Recommendation systems are essential for providing personalized suggestions to users. Whether it’s suggesting movies, products, or music, these systems enhance user experience by tailoring content based on individual preferences. The real challenge comes when the implementation is done in a real-world scenario. Using the ML framework in Python, a single machine will be unable to handle the ever-growing size of data as the model needs to be fed with more and more recent data.
Why Distributed Computing is Essential for Big Data in Recommendation Systems
This is where we need a distributed computing approach to run algorithms in parallel. With terabytes or even petabytes of data, it’s impossible to load data of such size into a single machine. Now, all algorithms might not work with a cluster of machines, or even if they work, it is useless if they cannot utilize the distributed computing approach to run the algorithm. So, we need a machine learning model (or framework) that can train on dataset spreading across from cluster of machines.
Method 1: ALS with Spark ML
Alternating Least Square (ALS) is a matrix factorization algorithm. Its main advantage is that it can run in parallel, which satisfies our requirement of using a distributed computing technique to handle big data. ALS is implemented in Apache Spark ML and built for a large-scale collaborative filtering problem.
The working mechanism of ALS
As mentioned earlier, ALS is a matrix factorization algorithm and uses gradient descent with a twist. Let’s take an example of 2 users and 3 products,
The goal of Alternating Least Squares is to find two matrixes, U and P, whose product is approximately equal to the original matrix of users and products. Once such matrices have been found, we can predict what user i will think of product j by multiplying row i of U with row j of P.
ALS minimizes two loss functions alternatively. First, it holds the user matrix fixed and runs gradient descent with the product matrix, and then it holds the product matrix fixed and runs gradient descent with the user matrix.

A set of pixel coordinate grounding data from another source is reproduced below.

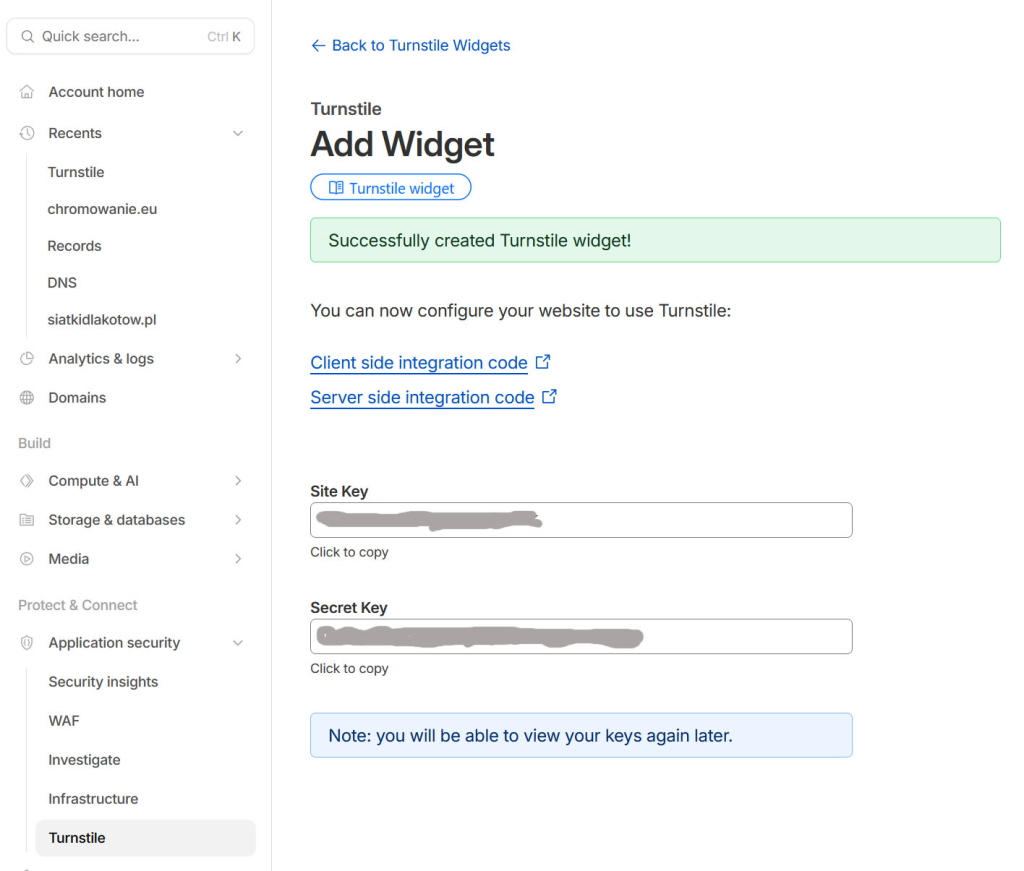Click the Recents clock icon
The image size is (1024, 871).
(x=27, y=133)
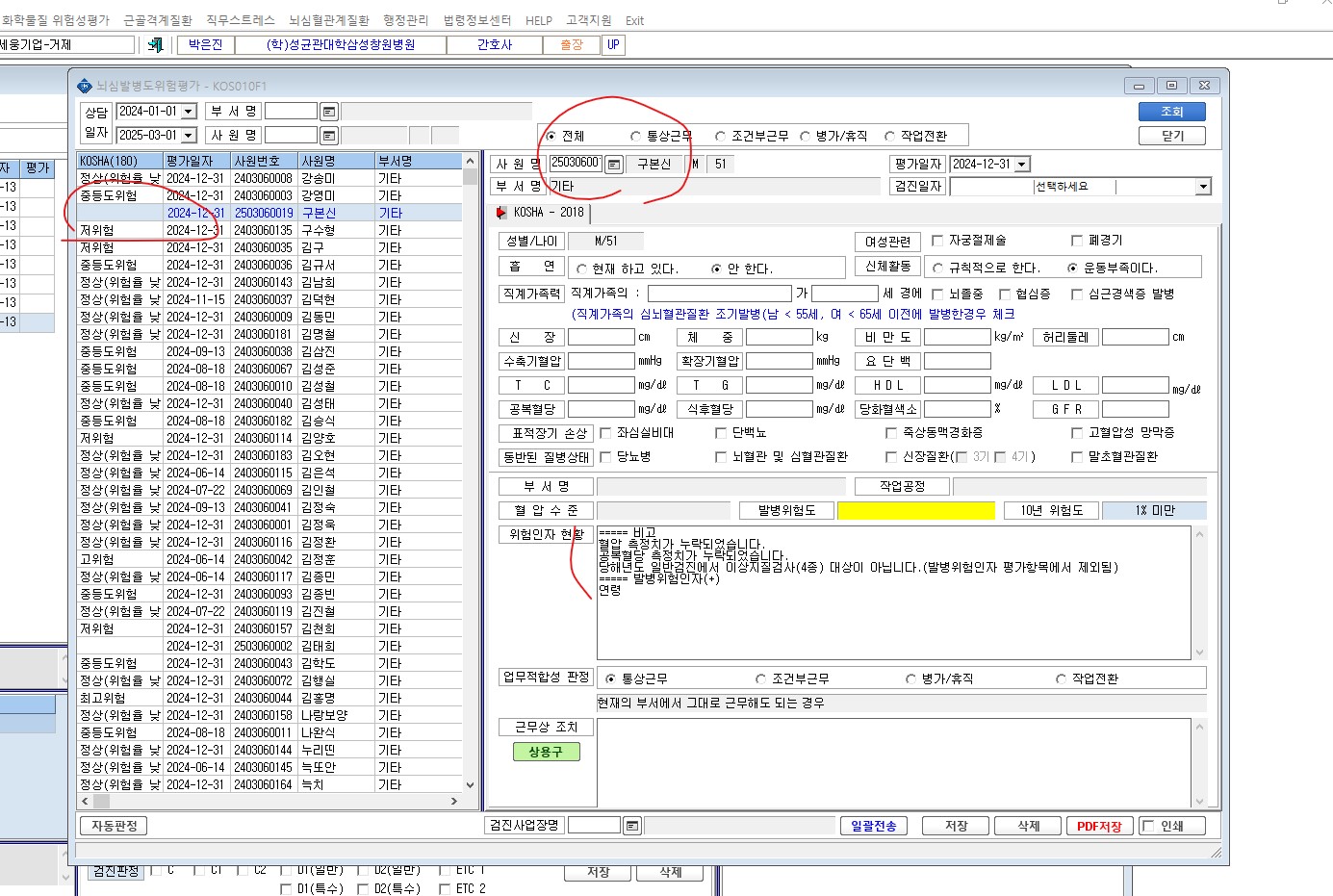Click the PDF저장 button

[x=1099, y=826]
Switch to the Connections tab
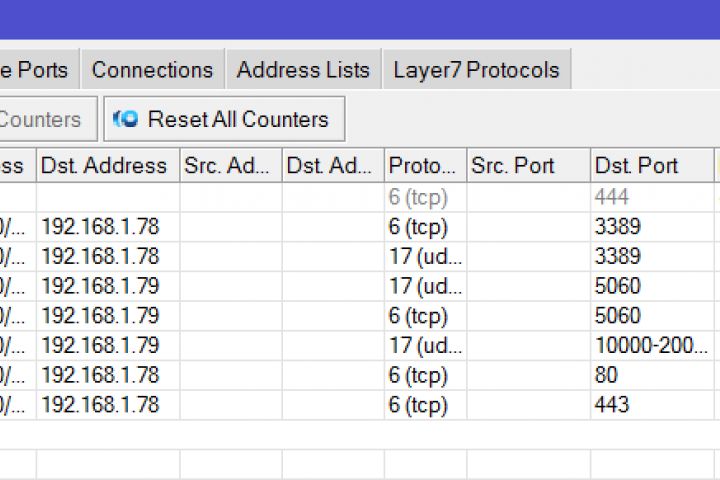 [x=152, y=70]
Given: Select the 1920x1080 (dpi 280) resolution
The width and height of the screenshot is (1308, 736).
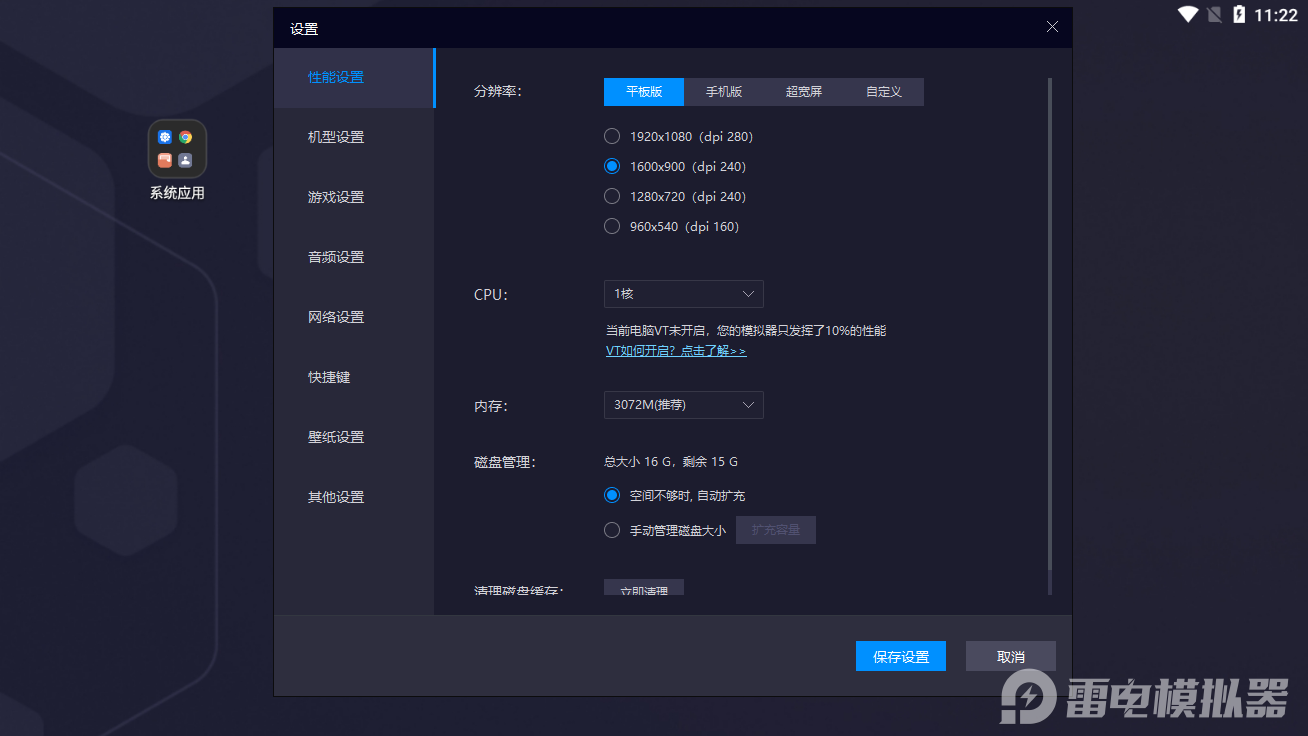Looking at the screenshot, I should click(x=612, y=137).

So, how does this run in parallel?
ALS runs its gradient descent in parallel across multiple partitions of the underlying training data from a cluster of machines.
Implementation
You should have Spark setup in your system to use this. Starting with a set of imports:
from pyspark.sql import SparkSession
from pyspark.ml import Pipeline
from pyspark.ml.recommendation import ALS
Once the data is read and split into training and testing, the ALS model must be set-up:
als = ALS(maxIter=20,
userCol="userId",
itemCol="productId",
rank=5,
ratingCol="rating",
regParam=1,
coldStartStrategy="drop",
seed=42)
The most important hyper-parameters are:
- maxIter: the maximum number of iterations to run (defaults to 10)
- rank: the number of latent factors in the model (defaults to 10)
- regParam: the regularization parameter in ALS (defaults to 1.0)
A pipeline can be built on top of this followed by GridSearch to optimize the hyper-parameters to get the best model.
Once the model is finalized, recommendations can be made on test data for validation and then can be implemented in a workflow. The steps involved in the workflow can be as follows:
- A new user inputs ratings for different products, and then system creates new user-product interaction samples for the model
- ALS model is retrained on data with the new inputs
- Product data for inference is created
- Rating predictions on all products for that user are made
- Top N product recommendations for that user based on the ranking of product rating predictions are shown to the user
Method 2: Vector DBs
Vector DBs have a very simple implementation with respect to the Recommendation System. It works on similarity searches and using this similarity search can be useful in our earlier example of product recommendations, where the goal is to find products that are similar to those a user has already viewed, bought or rated.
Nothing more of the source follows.